The European Union has announced that it will not move forward with a digital tax plan covering the entire EU, but also said it would look at reforming tax laws for internet companies, according to a report from Reuters.
Finance ministers will work together on the reform. Under the original proposed digital tax, companies like Google and Facebook could have potentially faced a 3 percent tax hit.
“A number of delegations continue to have fundamental objections,” the Romanian presidency of the EU wrote in advance of the March 12 finance ministers meeting.
The global tax reform is being prepared by the Organisation for Economic Co-operation and Development (OECD). It has been difficult to coordinate tax reform in the EU because there are many varying national interests.
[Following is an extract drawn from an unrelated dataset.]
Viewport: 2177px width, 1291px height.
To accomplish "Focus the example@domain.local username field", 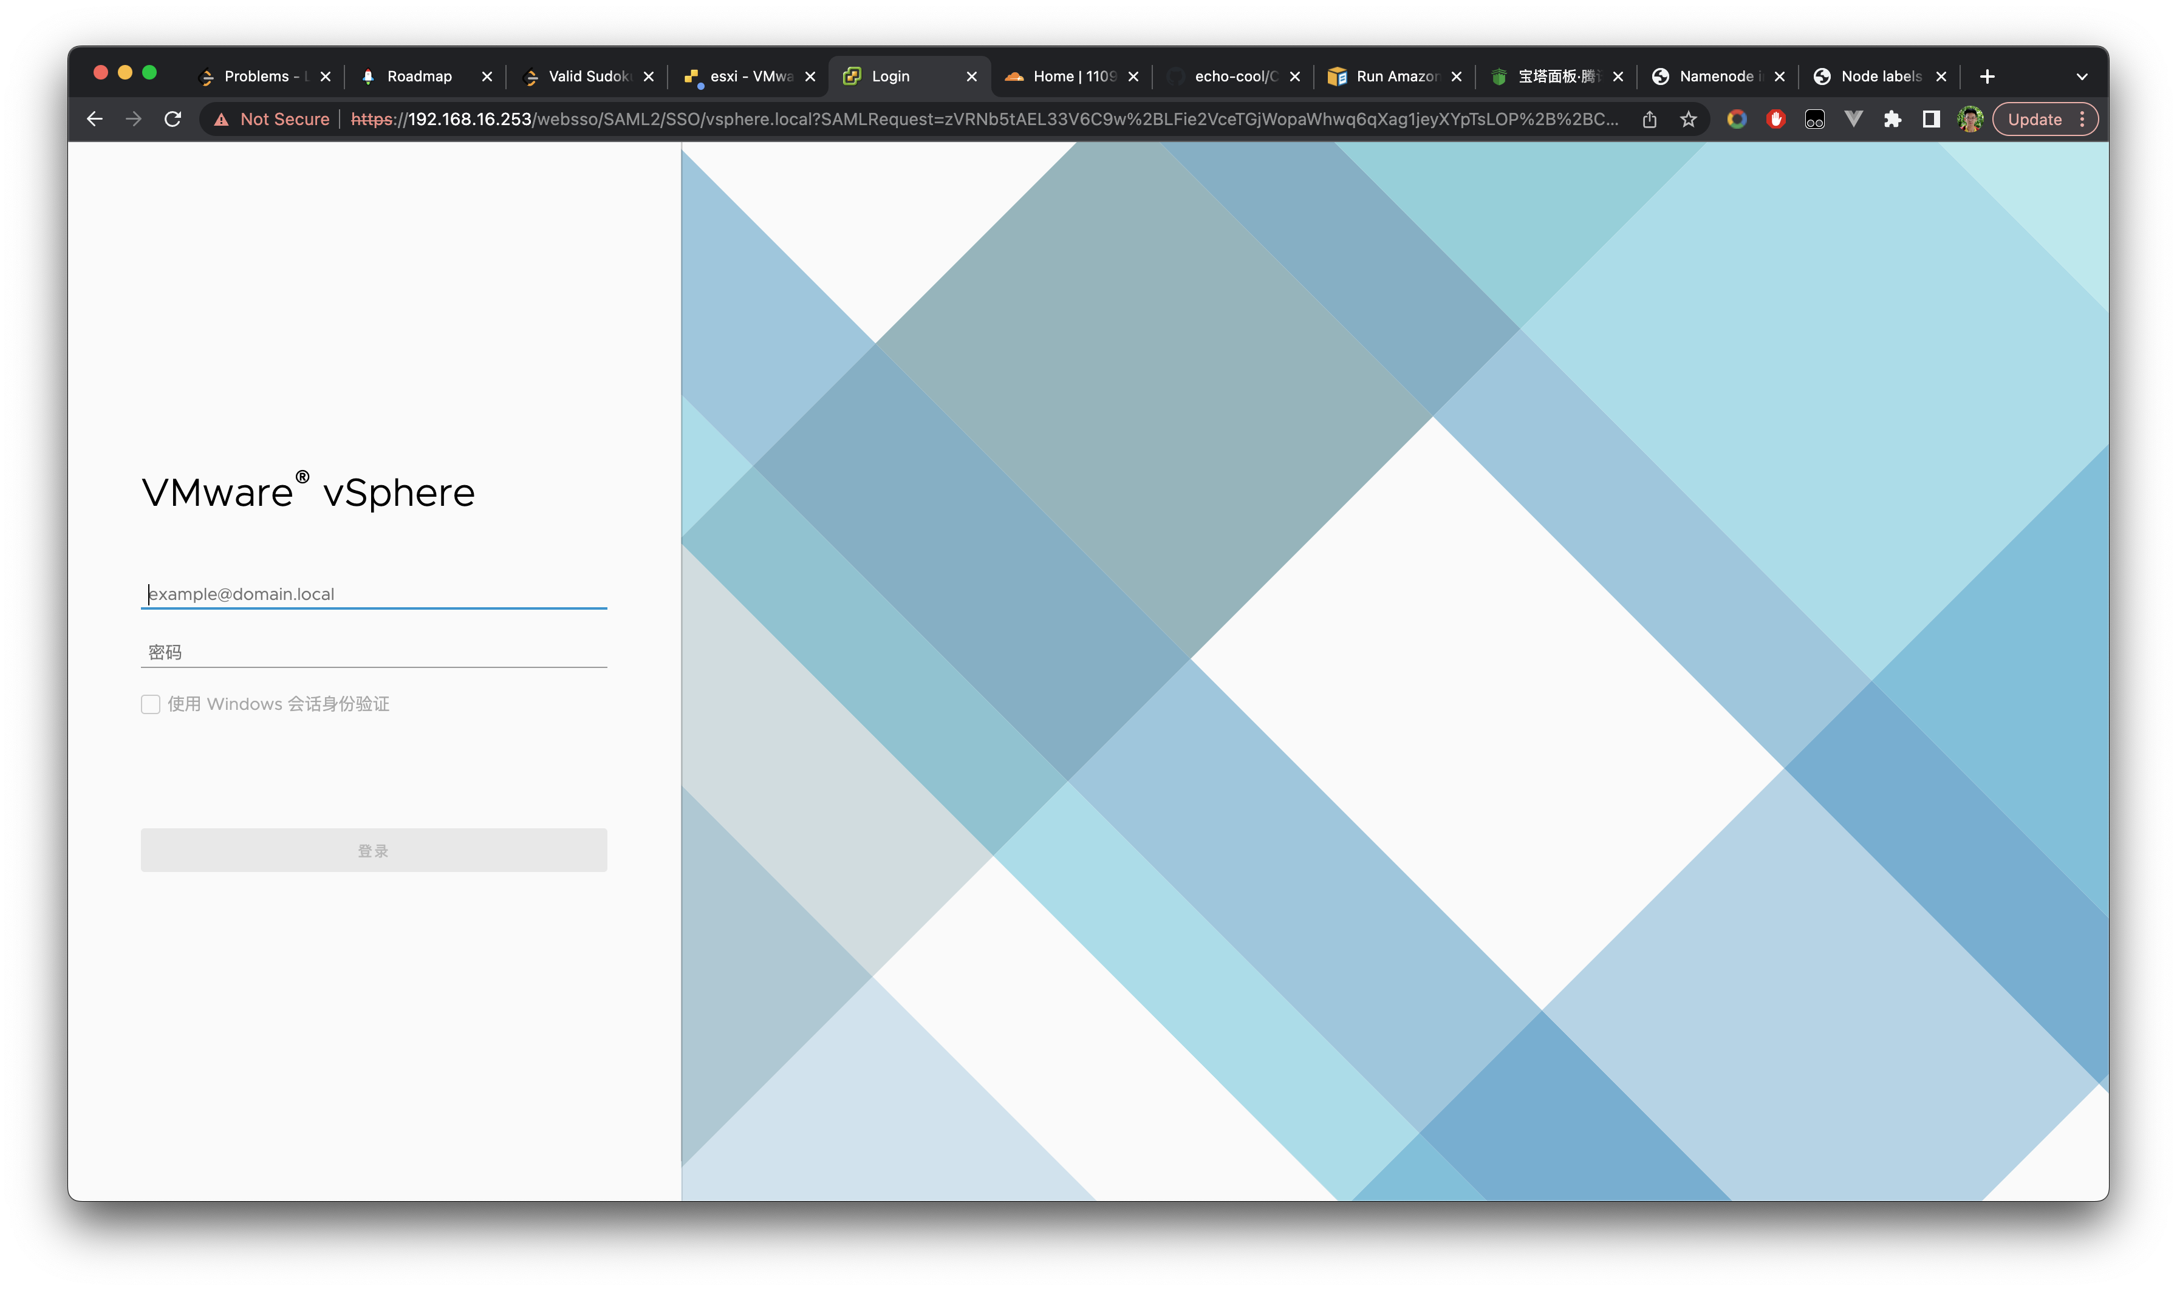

Several EU states blocked the original digital tax plan due to fears of a loss of revenue and potential repercussions from the United States and other affected countries. The plan would force big companies to pay a tax on data sales, online marketplaces and targeted ads.
For the measure to pass, it would have to be approved by all 28 member states. Ireland and Scandinavian countries fiercely opposed the plan, and some other countries were trepidatious. Some countries, like France, Italy and Spain, have introduced digital taxes in their own countries.
France announced on Wednesday (March 6) that it was going after U.S.-based internet companies by introducing a digital tax that will impact companies including Google, Facebook and Amazon. According to a report in CNBC, France’s finance minister announced the 3 percent tax, saying it will apply to about 30 big companies, mainly from the U.S. While that tax is tiny compared to the revenues of those large U.S. companies, it is expected to yield France $565 million each year, and could open the floodgates for legislation of internet companies in other European countries.